── Material supplied ──

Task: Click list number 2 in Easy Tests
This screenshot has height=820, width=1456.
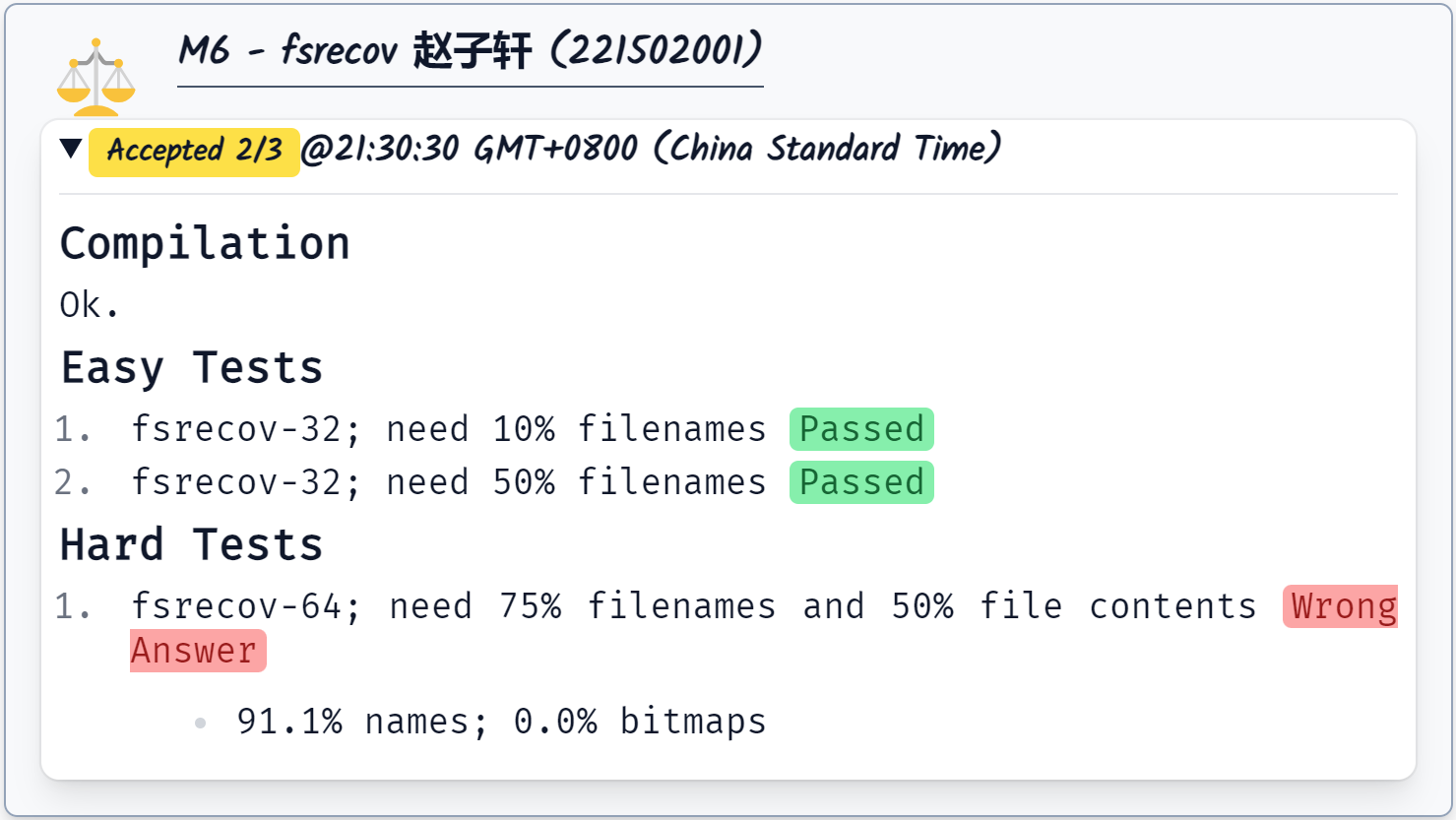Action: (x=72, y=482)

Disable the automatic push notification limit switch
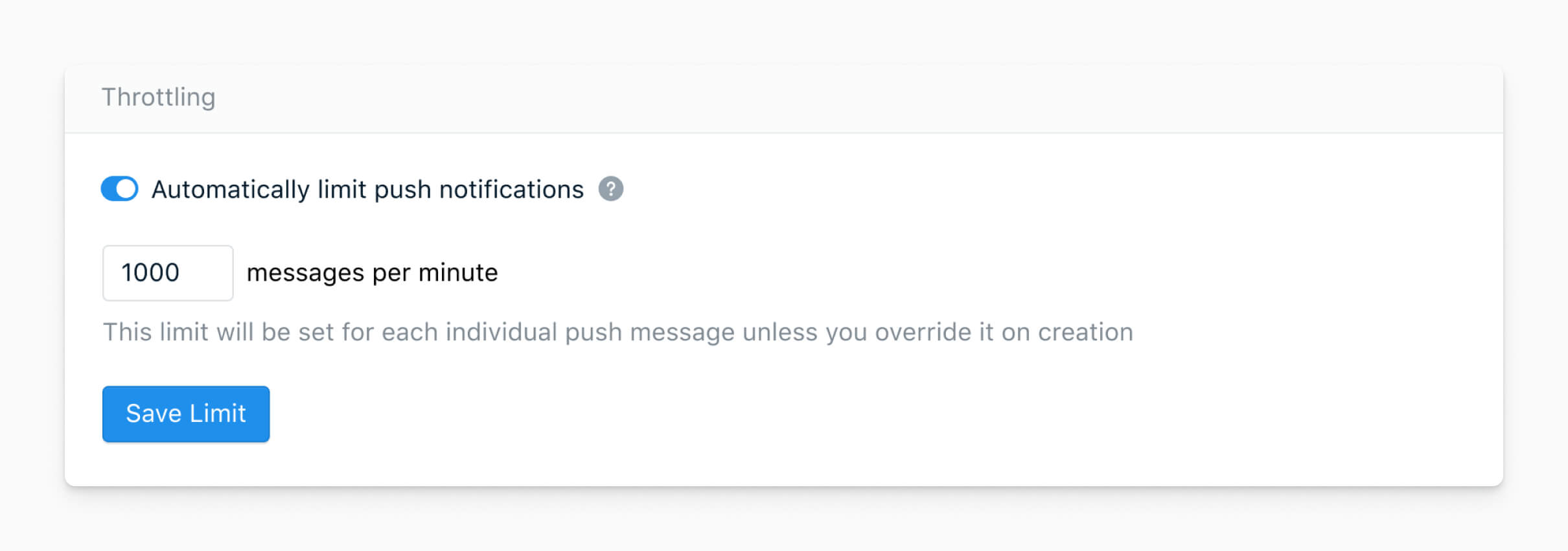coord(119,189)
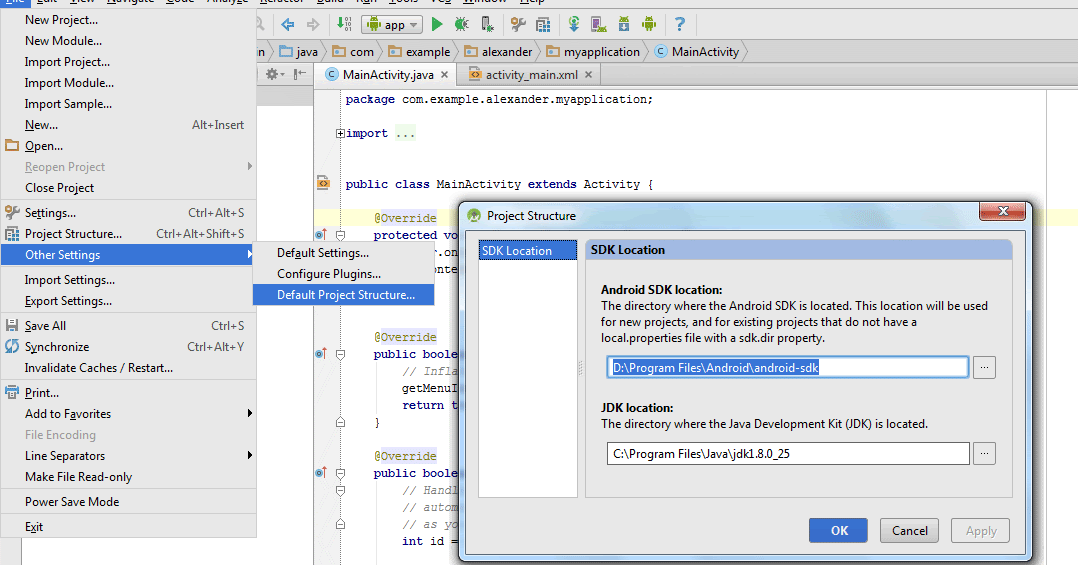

───

*Description of the task*:
Only the pictures are to be left out; the rest of the material above should be printed verbatim.

*Result of the exercise*:
Task: Click list number 2 in Easy Tests
This screenshot has height=820, width=1456.
Action: (x=72, y=482)

Disable the automatic push notification limit switch
coord(119,189)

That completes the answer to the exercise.